#### Directions
Start at the first record below and retype through the last, exactly.
───── Dataset content
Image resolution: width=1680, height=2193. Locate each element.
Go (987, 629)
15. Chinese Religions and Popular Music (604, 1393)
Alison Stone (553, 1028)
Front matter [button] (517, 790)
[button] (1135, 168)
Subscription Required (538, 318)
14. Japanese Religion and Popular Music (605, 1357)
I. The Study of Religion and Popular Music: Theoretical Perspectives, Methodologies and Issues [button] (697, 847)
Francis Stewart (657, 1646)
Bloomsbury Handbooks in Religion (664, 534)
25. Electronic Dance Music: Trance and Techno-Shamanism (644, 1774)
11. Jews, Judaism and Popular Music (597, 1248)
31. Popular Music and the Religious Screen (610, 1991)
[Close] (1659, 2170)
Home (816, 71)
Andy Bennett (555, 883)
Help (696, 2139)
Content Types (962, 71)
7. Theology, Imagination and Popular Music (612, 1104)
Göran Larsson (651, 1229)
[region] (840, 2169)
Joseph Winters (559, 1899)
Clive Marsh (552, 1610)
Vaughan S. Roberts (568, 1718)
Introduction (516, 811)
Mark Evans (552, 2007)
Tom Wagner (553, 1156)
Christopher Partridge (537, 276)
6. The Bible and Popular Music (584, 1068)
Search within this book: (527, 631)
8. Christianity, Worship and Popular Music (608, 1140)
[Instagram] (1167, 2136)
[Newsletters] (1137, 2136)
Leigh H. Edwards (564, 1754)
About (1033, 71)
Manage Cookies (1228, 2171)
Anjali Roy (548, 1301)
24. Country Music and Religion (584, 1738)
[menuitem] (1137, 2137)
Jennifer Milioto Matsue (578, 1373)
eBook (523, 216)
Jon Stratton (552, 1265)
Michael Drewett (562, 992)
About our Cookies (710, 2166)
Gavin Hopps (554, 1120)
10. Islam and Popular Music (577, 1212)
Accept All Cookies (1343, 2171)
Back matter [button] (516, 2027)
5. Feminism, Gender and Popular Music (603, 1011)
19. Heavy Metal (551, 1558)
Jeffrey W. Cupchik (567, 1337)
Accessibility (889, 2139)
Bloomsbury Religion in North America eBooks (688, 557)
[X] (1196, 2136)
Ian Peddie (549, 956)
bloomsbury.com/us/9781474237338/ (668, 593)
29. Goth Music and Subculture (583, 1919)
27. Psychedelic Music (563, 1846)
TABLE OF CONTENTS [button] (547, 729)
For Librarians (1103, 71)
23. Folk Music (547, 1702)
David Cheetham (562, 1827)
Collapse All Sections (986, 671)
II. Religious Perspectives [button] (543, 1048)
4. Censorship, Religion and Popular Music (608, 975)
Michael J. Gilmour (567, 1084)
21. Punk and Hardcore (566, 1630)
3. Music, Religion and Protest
──────────
#### Answer to the problem
Image resolution: width=1680, height=2193. Locate each element.
Go (987, 629)
15. Chinese Religions and Popular Music (604, 1393)
Alison Stone (553, 1028)
Front matter [button] (517, 790)
[button] (1135, 168)
Subscription Required (538, 318)
14. Japanese Religion and Popular Music (605, 1357)
I. The Study of Religion and Popular Music: Theoretical Perspectives, Methodologies and Issues [button] (697, 847)
Francis Stewart (657, 1646)
Bloomsbury Handbooks in Religion (664, 534)
25. Electronic Dance Music: Trance and Techno-Shamanism (644, 1774)
11. Jews, Judaism and Popular Music (597, 1248)
31. Popular Music and the Religious Screen (610, 1991)
[Close] (1659, 2170)
Home (816, 71)
Andy Bennett (555, 883)
Help (696, 2139)
Content Types (962, 71)
7. Theology, Imagination and Popular Music (612, 1104)
Göran Larsson (651, 1229)
[region] (840, 2169)
Joseph Winters (559, 1899)
Clive Marsh (552, 1610)
Vaughan S. Roberts (568, 1718)
Introduction (516, 811)
Mark Evans (552, 2007)
Tom Wagner (553, 1156)
Christopher Partridge (537, 276)
6. The Bible and Popular Music (584, 1068)
Search within this book: (527, 631)
8. Christianity, Worship and Popular Music (608, 1140)
[Instagram] (1167, 2136)
[Newsletters] (1137, 2136)
Leigh H. Edwards (564, 1754)
About (1033, 71)
Manage Cookies (1228, 2171)
Anjali Roy (548, 1301)
24. Country Music and Religion (584, 1738)
[menuitem] (1137, 2137)
Jennifer Milioto Matsue (578, 1373)
eBook (523, 216)
Jon Stratton (552, 1265)
Michael Drewett (562, 992)
About our Cookies (710, 2166)
Gavin Hopps (554, 1120)
10. Islam and Popular Music (577, 1212)
Accept All Cookies (1343, 2171)
Back matter [button] (516, 2027)
5. Feminism, Gender and Popular Music (603, 1011)
19. Heavy Metal (551, 1558)
Jeffrey W. Cupchik (567, 1337)
Accessibility (889, 2139)
Bloomsbury Religion in North America eBooks (688, 557)
[X] (1196, 2136)
Ian Peddie (549, 956)
bloomsbury.com/us/9781474237338/ (668, 593)
29. Goth Music and Subculture (583, 1919)
27. Psychedelic Music (563, 1846)
TABLE OF CONTENTS [button] (547, 729)
For Librarians (1103, 71)
23. Folk Music (547, 1702)
David Cheetham (562, 1827)
Collapse All Sections (986, 671)
II. Religious Perspectives [button] (543, 1048)
4. Censorship, Religion and Popular Music (608, 975)
Michael J. Gilmour (567, 1084)
21. Punk and Hardcore (566, 1630)
3. Music, Religion and Protest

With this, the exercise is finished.